PROBLEM DETAILS:
Return the records exactly as they are.

(Stored entries)
***
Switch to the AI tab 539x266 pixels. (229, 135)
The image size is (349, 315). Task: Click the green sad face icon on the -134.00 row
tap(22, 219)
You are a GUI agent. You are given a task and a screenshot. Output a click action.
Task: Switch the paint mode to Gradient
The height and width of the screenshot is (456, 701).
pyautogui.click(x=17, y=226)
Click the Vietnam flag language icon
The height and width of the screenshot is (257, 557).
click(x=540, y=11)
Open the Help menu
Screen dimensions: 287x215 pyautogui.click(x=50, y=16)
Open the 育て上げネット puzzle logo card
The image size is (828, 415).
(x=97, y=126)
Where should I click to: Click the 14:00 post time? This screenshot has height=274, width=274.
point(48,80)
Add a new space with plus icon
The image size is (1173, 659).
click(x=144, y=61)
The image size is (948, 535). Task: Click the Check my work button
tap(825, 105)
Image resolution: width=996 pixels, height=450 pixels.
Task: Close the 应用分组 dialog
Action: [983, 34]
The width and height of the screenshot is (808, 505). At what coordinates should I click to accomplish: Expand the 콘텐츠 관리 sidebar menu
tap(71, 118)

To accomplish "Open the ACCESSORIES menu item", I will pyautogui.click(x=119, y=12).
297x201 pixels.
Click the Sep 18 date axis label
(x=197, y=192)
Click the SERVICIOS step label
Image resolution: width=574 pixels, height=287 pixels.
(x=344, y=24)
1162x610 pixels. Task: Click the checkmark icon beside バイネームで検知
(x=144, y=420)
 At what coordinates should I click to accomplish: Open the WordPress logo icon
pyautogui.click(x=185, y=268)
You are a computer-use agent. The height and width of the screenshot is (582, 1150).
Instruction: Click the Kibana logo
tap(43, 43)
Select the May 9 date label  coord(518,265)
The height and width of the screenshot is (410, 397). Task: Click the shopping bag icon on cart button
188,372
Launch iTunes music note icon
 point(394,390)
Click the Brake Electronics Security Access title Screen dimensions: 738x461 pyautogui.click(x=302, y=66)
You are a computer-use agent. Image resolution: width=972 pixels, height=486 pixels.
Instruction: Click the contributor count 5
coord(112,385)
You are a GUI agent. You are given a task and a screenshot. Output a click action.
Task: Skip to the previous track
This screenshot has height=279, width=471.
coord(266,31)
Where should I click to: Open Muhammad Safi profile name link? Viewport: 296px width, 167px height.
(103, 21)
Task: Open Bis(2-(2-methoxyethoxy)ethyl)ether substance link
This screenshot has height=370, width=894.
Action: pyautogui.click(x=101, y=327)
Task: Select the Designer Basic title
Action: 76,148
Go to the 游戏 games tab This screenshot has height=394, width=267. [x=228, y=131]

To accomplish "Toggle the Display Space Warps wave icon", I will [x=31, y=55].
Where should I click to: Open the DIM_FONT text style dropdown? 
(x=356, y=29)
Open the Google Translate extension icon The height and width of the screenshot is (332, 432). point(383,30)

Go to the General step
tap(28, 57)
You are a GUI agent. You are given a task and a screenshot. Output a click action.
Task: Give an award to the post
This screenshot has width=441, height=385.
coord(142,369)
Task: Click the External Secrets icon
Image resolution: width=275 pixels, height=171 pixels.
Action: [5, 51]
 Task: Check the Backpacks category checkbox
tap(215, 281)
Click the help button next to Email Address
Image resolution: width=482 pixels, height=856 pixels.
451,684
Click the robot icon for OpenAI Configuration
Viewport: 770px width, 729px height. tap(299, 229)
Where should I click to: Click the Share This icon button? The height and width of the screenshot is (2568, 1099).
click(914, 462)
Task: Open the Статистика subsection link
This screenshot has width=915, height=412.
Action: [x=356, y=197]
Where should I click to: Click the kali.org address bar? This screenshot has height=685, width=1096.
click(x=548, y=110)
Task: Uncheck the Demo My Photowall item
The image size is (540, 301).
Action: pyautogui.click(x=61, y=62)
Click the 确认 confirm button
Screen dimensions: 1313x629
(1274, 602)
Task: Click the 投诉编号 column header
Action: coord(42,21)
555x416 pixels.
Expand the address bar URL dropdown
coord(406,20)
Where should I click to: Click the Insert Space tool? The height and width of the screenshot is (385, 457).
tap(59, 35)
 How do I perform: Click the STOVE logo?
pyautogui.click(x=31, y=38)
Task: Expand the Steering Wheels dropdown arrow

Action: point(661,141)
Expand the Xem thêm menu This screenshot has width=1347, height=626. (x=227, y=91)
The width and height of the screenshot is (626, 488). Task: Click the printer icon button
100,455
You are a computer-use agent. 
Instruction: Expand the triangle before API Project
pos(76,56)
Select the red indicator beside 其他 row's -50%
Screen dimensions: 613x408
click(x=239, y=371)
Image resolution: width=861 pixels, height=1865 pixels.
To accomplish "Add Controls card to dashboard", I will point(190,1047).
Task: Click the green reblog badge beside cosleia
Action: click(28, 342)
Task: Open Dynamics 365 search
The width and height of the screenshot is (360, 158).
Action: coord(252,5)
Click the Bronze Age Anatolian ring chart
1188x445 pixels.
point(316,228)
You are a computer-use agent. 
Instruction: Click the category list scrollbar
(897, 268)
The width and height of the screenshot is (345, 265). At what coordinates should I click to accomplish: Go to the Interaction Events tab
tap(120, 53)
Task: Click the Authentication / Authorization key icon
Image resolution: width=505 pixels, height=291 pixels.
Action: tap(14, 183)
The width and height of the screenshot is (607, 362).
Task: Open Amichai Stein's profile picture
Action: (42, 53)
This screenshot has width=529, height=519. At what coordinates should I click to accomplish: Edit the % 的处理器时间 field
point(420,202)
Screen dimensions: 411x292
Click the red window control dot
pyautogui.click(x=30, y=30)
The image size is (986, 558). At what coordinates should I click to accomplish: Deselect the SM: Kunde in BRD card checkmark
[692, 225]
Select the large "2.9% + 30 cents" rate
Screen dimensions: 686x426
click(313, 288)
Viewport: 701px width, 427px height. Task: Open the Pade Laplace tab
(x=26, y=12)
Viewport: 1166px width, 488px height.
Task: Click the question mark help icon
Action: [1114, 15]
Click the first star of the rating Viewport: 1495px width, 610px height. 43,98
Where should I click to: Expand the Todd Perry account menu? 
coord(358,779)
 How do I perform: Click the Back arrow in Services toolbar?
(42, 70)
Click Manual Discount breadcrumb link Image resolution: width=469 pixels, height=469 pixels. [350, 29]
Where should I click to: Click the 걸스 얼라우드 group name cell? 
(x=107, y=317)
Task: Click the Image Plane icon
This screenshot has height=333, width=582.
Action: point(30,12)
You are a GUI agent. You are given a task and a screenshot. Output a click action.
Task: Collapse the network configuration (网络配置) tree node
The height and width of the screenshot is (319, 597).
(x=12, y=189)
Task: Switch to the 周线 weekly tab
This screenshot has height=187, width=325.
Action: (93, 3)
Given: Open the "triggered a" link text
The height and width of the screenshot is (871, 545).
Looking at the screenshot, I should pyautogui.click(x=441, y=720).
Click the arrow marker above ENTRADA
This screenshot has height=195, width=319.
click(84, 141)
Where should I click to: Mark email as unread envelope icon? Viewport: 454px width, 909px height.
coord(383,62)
***
TASK RESULT:
Switch to the AI tab 539x266 pixels. (229, 135)
The image size is (349, 315). Task: Click the green sad face icon on the -134.00 row
tap(22, 219)
You are a GUI agent. You are given a task and a screenshot. Output a click action.
Task: Switch the paint mode to Gradient
The height and width of the screenshot is (456, 701).
pyautogui.click(x=17, y=226)
Click the Vietnam flag language icon
The height and width of the screenshot is (257, 557).
click(x=540, y=11)
Open the Help menu
Screen dimensions: 287x215 pyautogui.click(x=50, y=16)
Open the 育て上げネット puzzle logo card
The image size is (828, 415).
(x=97, y=126)
Where should I click to: Click the 14:00 post time? This screenshot has height=274, width=274.
point(48,80)
Add a new space with plus icon
The image size is (1173, 659).
click(x=144, y=61)
The image size is (948, 535). Task: Click the Check my work button
tap(825, 105)
Image resolution: width=996 pixels, height=450 pixels.
Task: Close the 应用分组 dialog
Action: [983, 34]
The width and height of the screenshot is (808, 505). At what coordinates should I click to accomplish: Expand the 콘텐츠 관리 sidebar menu
tap(71, 118)

To accomplish "Open the ACCESSORIES menu item", I will pyautogui.click(x=119, y=12).
297x201 pixels.
Click the Sep 18 date axis label
(x=197, y=192)
Click the SERVICIOS step label
Image resolution: width=574 pixels, height=287 pixels.
(x=344, y=24)
1162x610 pixels. Task: Click the checkmark icon beside バイネームで検知
(x=144, y=420)
 At what coordinates should I click to accomplish: Open the WordPress logo icon
pyautogui.click(x=185, y=268)
You are a computer-use agent. The height and width of the screenshot is (582, 1150).
Instruction: Click the Kibana logo
tap(43, 43)
Select the May 9 date label  coord(518,265)
The height and width of the screenshot is (410, 397). Task: Click the shopping bag icon on cart button
188,372
Launch iTunes music note icon
 point(394,390)
Click the Brake Electronics Security Access title Screen dimensions: 738x461 pyautogui.click(x=302, y=66)
You are a computer-use agent. Image resolution: width=972 pixels, height=486 pixels.
Instruction: Click the contributor count 5
coord(112,385)
You are a GUI agent. You are given a task and a screenshot. Output a click action.
Task: Skip to the previous track
This screenshot has height=279, width=471.
coord(266,31)
Where should I click to: Open Muhammad Safi profile name link? Viewport: 296px width, 167px height.
(103, 21)
Task: Open Bis(2-(2-methoxyethoxy)ethyl)ether substance link
This screenshot has height=370, width=894.
Action: pyautogui.click(x=101, y=327)
Task: Select the Designer Basic title
Action: 76,148
Go to the 游戏 games tab This screenshot has height=394, width=267. [x=228, y=131]

To accomplish "Toggle the Display Space Warps wave icon", I will [x=31, y=55].
Where should I click to: Open the DIM_FONT text style dropdown? 
(x=356, y=29)
Open the Google Translate extension icon The height and width of the screenshot is (332, 432). point(383,30)

Go to the General step
tap(28, 57)
You are a GUI agent. You are given a task and a screenshot. Output a click action.
Task: Give an award to the post
This screenshot has width=441, height=385.
coord(142,369)
Task: Click the External Secrets icon
Image resolution: width=275 pixels, height=171 pixels.
Action: [5, 51]
 Task: Check the Backpacks category checkbox
tap(215, 281)
Click the help button next to Email Address
Image resolution: width=482 pixels, height=856 pixels.
451,684
Click the robot icon for OpenAI Configuration
Viewport: 770px width, 729px height. tap(299, 229)
Where should I click to: Click the Share This icon button? The height and width of the screenshot is (2568, 1099).
click(914, 462)
Task: Open the Статистика subsection link
This screenshot has width=915, height=412.
Action: [x=356, y=197]
Where should I click to: Click the kali.org address bar? This screenshot has height=685, width=1096.
click(x=548, y=110)
Task: Uncheck the Demo My Photowall item
The image size is (540, 301).
Action: pyautogui.click(x=61, y=62)
Click the 确认 confirm button
Screen dimensions: 1313x629
(1274, 602)
Task: Click the 投诉编号 column header
Action: coord(42,21)
555x416 pixels.
Expand the address bar URL dropdown
coord(406,20)
Where should I click to: Click the Insert Space tool? The height and width of the screenshot is (385, 457).
tap(59, 35)
 How do I perform: Click the STOVE logo?
pyautogui.click(x=31, y=38)
Task: Expand the Steering Wheels dropdown arrow

Action: point(661,141)
Expand the Xem thêm menu This screenshot has width=1347, height=626. (x=227, y=91)
The width and height of the screenshot is (626, 488). Task: Click the printer icon button
100,455
You are a computer-use agent. 
Instruction: Expand the triangle before API Project
pos(76,56)
Select the red indicator beside 其他 row's -50%
Screen dimensions: 613x408
click(x=239, y=371)
Image resolution: width=861 pixels, height=1865 pixels.
To accomplish "Add Controls card to dashboard", I will point(190,1047).
Task: Click the green reblog badge beside cosleia
Action: click(28, 342)
Task: Open Dynamics 365 search
The width and height of the screenshot is (360, 158).
Action: coord(252,5)
Click the Bronze Age Anatolian ring chart
1188x445 pixels.
point(316,228)
You are a computer-use agent. 
Instruction: Click the category list scrollbar
(897, 268)
The width and height of the screenshot is (345, 265). At what coordinates should I click to accomplish: Go to the Interaction Events tab
tap(120, 53)
Task: Click the Authentication / Authorization key icon
Image resolution: width=505 pixels, height=291 pixels.
Action: tap(14, 183)
The width and height of the screenshot is (607, 362).
Task: Open Amichai Stein's profile picture
Action: (42, 53)
This screenshot has width=529, height=519. At what coordinates should I click to accomplish: Edit the % 的处理器时间 field
point(420,202)
Screen dimensions: 411x292
Click the red window control dot
pyautogui.click(x=30, y=30)
The image size is (986, 558). At what coordinates should I click to accomplish: Deselect the SM: Kunde in BRD card checkmark
[692, 225]
Select the large "2.9% + 30 cents" rate
Screen dimensions: 686x426
click(313, 288)
Viewport: 701px width, 427px height. Task: Open the Pade Laplace tab
(x=26, y=12)
Viewport: 1166px width, 488px height.
Task: Click the question mark help icon
Action: [1114, 15]
Click the first star of the rating Viewport: 1495px width, 610px height. 43,98
Where should I click to: Expand the Todd Perry account menu? 
coord(358,779)
 How do I perform: Click the Back arrow in Services toolbar?
(42, 70)
Click Manual Discount breadcrumb link Image resolution: width=469 pixels, height=469 pixels. [350, 29]
Where should I click to: Click the 걸스 얼라우드 group name cell? 
(x=107, y=317)
Task: Click the Image Plane icon
This screenshot has height=333, width=582.
Action: point(30,12)
You are a GUI agent. You are given a task and a screenshot. Output a click action.
Task: Collapse the network configuration (网络配置) tree node
The height and width of the screenshot is (319, 597).
(x=12, y=189)
Task: Switch to the 周线 weekly tab
This screenshot has height=187, width=325.
Action: (93, 3)
Given: Open the "triggered a" link text
The height and width of the screenshot is (871, 545).
Looking at the screenshot, I should pyautogui.click(x=441, y=720).
Click the arrow marker above ENTRADA
This screenshot has height=195, width=319.
click(84, 141)
Where should I click to: Mark email as unread envelope icon? Viewport: 454px width, 909px height.
coord(383,62)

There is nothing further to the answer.